Mitchell: In performing a valuation, there are many factors that must be considered and I’ve listed 3 below that weigh heavily in my judgement of a valuation for SNAP:
Non-Controlling Interest – It is common practice to discount non-controlling interests of businesses being valued and the shares of SNAP being traded publicly have no voting power whatsoever, which is unprecedented for a public company. Below is a quote from the prospectus SNAP filed with the SEC:
Although other U.S.-based companies have publicly traded classes of non-voting stock, to our knowledge, no other company has completed an initial public offering of non-voting stock on a U.S. stock exchange. We cannot predict whether this structure and the concentrated control it affords Mr. Spiegel and Mr. Murphy will result in a lower trading price or greater fluctuations in the trading price of our Class A common stock as compared to the trading price if the Class A common stock had voting rights. Nor can we predict whether this structure will result in adverse publicity or other adverse consequences.

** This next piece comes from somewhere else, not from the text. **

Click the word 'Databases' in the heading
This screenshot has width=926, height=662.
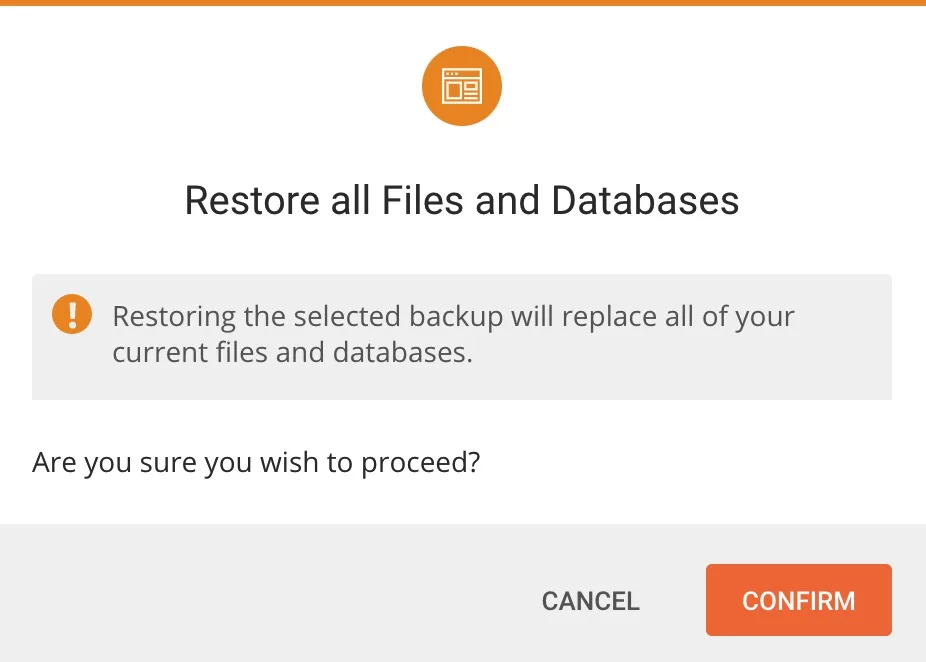click(645, 201)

Growth Of Daily Active Users (DAU) – DAU has already begun to slow and advertising revenues should correlate directly to this metric providing doubt that SNAP’s growth will continue at a pace to reach 50% growth in 2017 let alone 100% growth. SNAP’s DAU growth has only been about 50% year over year for the last two years as seen in the chart below, and beneath that, is another quote, both directly from the prospectus:
SNAP, Inc. Prospectus
Daily Average Users
Daily engagement also influences our advertising inventory. We had 158 million Daily Active Users on average in the quarter ended December 31, 2016, an increase of 48% as compared to our Daily Active Users in the quarter ended December 31, 2015.

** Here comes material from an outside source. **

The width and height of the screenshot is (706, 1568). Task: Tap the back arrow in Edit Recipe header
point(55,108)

The rate of net additional Daily Active Users was relatively flat in the early part of the quarter ended December 31, 2016, and accelerated in the month of December. Although we have historically experienced lumpiness in the growth of our Daily Active Users, we believe that the flat growth in the quarter was primarily related to accelerated growth in user engagement earlier in the year, diminished product performance, and increased competition. We believe that diminished product performance and increased competition especially impacted the growth of our Daily Active Users outside of North America and Europe. Additionally, we believe that the increase in net additional Daily Active Users in December was driven in part by seasonal trends.
The rate of net additional Daily Active Users accelerated in the first half of 2016 compared to the second half of 2015, largely due to increased user engagement from product launches and increased adoption rates among older demographics and international markets. This created a higher baseline of Daily Active Users heading into the third and fourth quarters, so incremental net additions within these quarters were more difficult even with strong year-over-year growth. Additionally, in mid-2016, we launched several products and released multiple updates, which introduced a number of technical issues that diminished the performance of our application. We believe these performance issues resulted in a reduction in the growth of our Daily Active Users, particularly among Android users. Finally, we also saw increased competition both domestically and internationally in 2016, as many of our competitors launched products with similar functionality to ours.